** Start Text extract **

Pick and place method and apparatus

A turret assembly is movable in X and Y and a turret of the assembly is rotatable to position a selected one of a plurality of spindles at a transfer station of the turret. The selected spindle is telescopic to pick a component from a supply point and to place the component at a placement point on a circuit board or the like. An assembly for squaring, centering, orienting, and/or testing a component being held by another spindle of the turret is actuated generally concurrently with extending of the selected spindle. Alternatively, the spindle at the transfer station may be retained in the retracted position during actuation of the squaring assembly. Much time is saved by loading components on the plurality of the spindles of the turret at one or more supply stations and then placing all of these components without the need for transferring back and forth between the supply and P.C. board.

PRIOR ART CROSS REFERENCES 
U.S. Pat. No. 4,458,412--Dean, et al., "LEADLESS CHIP PLACEMENT MACHINE FOR 
PRINTED CIRCUIT BOARDS":, issued July 10, 1984. 
U.S. Pat. No. 4,611,397--Janisiewicz, et al., "PICK AND PLACE METHOD AND 
APATUS FOR HANDLING ELECTRICAL COMPONENTS", issued Sept. 16, 1986. 
U.S. Pat. No. 4,721,907--Dean, et al., "APATUS FOR AUTOMATED TESTING OF 
SURFACE MOUNTED COMPONENTS", issued Jan. 26, 1988. 
BACKGROUND OF THE INVENTION 
The present invention relates to apparatus for the precision placement of 
electronic components on a hybrid circuit substrate and, more 
particularly, to the placement of small articles such as semiconductor 
chips, capacitor chips and integrated circuit chips on a ceramic substrate 
which has been preprinted with a thick film conductor pattern.

** End Text extract **
** Start Entries **

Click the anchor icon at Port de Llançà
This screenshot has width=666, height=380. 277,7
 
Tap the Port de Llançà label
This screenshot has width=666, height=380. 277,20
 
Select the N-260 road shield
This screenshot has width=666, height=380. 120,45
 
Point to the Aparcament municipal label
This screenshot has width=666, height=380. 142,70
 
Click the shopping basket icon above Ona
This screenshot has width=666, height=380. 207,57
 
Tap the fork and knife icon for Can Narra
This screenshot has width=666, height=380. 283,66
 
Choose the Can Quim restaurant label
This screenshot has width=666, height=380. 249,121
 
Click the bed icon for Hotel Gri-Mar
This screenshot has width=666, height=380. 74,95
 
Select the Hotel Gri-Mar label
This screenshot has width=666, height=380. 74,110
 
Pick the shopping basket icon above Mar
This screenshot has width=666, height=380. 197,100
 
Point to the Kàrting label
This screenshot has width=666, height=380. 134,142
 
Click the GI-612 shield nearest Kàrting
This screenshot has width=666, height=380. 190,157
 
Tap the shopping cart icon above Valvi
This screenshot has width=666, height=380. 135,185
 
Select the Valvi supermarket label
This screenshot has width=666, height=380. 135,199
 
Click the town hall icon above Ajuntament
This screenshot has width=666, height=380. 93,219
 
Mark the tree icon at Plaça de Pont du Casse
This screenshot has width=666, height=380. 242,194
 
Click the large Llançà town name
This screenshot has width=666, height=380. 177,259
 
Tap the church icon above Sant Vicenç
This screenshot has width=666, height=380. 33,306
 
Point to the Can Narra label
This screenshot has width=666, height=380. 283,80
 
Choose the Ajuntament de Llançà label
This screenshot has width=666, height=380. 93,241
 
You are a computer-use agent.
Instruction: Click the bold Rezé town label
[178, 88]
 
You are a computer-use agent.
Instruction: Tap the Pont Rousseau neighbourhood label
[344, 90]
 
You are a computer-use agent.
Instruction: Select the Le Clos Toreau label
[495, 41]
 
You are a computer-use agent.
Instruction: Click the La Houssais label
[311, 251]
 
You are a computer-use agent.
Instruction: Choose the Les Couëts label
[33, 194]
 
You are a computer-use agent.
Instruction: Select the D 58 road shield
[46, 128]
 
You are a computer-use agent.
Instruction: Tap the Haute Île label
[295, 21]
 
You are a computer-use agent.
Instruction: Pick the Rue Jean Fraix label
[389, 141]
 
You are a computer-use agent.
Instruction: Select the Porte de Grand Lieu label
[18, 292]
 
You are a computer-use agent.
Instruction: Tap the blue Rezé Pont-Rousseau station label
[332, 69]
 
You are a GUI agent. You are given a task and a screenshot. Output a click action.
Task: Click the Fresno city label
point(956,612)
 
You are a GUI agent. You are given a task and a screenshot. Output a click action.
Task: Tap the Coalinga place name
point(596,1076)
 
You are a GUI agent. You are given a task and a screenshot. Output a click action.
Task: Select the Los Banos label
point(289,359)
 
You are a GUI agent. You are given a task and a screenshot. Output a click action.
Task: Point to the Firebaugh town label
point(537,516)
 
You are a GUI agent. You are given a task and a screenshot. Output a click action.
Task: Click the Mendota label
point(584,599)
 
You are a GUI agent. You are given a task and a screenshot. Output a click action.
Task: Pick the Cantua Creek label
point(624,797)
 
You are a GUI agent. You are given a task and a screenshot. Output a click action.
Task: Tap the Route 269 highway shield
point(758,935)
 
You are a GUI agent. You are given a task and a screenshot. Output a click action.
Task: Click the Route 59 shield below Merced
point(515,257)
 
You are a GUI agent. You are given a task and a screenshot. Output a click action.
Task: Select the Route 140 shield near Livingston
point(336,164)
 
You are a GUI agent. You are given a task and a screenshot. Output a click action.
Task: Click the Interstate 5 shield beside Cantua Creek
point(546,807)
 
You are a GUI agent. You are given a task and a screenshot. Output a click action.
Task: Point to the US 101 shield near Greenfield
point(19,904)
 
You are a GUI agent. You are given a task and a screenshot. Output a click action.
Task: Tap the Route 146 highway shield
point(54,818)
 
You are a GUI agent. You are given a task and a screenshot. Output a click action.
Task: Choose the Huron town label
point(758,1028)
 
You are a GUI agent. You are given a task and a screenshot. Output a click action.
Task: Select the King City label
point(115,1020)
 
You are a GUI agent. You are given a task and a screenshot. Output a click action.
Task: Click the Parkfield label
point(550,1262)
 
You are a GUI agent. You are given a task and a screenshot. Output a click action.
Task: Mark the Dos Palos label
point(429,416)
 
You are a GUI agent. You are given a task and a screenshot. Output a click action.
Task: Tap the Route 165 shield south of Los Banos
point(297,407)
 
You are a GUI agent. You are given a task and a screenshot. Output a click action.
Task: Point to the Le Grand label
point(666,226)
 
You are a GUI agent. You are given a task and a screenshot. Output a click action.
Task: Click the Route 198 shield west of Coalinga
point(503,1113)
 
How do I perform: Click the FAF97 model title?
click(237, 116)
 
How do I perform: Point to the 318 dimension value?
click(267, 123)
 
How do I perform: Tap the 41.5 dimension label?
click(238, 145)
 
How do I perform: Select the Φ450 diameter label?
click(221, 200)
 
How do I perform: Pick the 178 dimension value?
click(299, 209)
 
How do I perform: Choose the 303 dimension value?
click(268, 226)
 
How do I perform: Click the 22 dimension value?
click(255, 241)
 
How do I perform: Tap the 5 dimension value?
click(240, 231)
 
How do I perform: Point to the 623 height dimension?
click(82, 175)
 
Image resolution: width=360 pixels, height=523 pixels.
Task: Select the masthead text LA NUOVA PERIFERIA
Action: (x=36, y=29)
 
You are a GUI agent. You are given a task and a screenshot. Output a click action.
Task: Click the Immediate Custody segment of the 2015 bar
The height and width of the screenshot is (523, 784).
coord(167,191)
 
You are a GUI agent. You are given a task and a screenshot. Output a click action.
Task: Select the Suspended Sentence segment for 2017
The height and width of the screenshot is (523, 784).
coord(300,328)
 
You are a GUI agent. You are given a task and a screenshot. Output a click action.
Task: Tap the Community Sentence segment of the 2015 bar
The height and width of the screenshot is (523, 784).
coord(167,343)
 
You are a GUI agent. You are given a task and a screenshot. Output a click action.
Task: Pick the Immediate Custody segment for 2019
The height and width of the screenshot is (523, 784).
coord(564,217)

** End Entries **

- **Complete the following**:
A – In the pick and place patent text, what kind of substrate are the small articles placed on?
B – Using the pick and place patent text, explain why loading components onto the turret's several spindles saves time.
C – Write a continuation of the pick and place patent text, starting after its final sentence.
None of the records are needed here.

- **Results of the tasks**:
A – A ceramic substrate preprinted with a thick film conductor pattern.

B – Components are loaded onto the plurality of spindles at one or more supply stations, and then all of them are placed. This removes the need to travel back and forth between the supply and the P.C. board for each component.

C –
As the name suggests, hybrid circuits are a combination of discrete and 
integrated circuit techniques. As in integrated circuits, conductors, 
resistors and conductive lands are printed on a ceramic substrate. In 
thick film technology, the printed elements are generally several mils 
thick. Then discrete chips are precisely positioned over the conductive 
lands and subsequently bonded in position in a manner to complete the 
electrical circuit. The printed conductor lands provide a pattern which 
precisely matches to the corresponding conductive portions of the chips 
that connect to the circuit elements within the chip as by solder. The 
bonded chips and substrate, with an exposed lead frame, are frequently 
encapsulated in toto in a potting compound for protection against physical 
and environmental damage. Use of unencapsulated chips on the circuit board 
allows for the manufacture of physically smaller circuits than those where 
discrete components which have already been encapsulated have their leads 
inserted into circuit boards fitted with receiving connectors or into 
predrilled holes wherein the leads are subsequently cut and clinched. A 
primary advantage of chips is their small size, some being nearly 
microscopic. Chips in the order of 0.030 by 0.030 inches square and 0.010 
thick and solder connection portions and conductor lands in the order of 
0.005 inches in height and width, and spaced apart by similar distances, 
are not uncommon. Nevertheless, for the hybrid circuit technique to be 
successful, the small chips must be positioned and oriented such that when 
placed on the substrate, all solder connection portions and lands are 
properly connected without error. This requires a high degree of precision 
in positioning which was achieved in early development of these techniques 
by human operators using microscopes and tweezers.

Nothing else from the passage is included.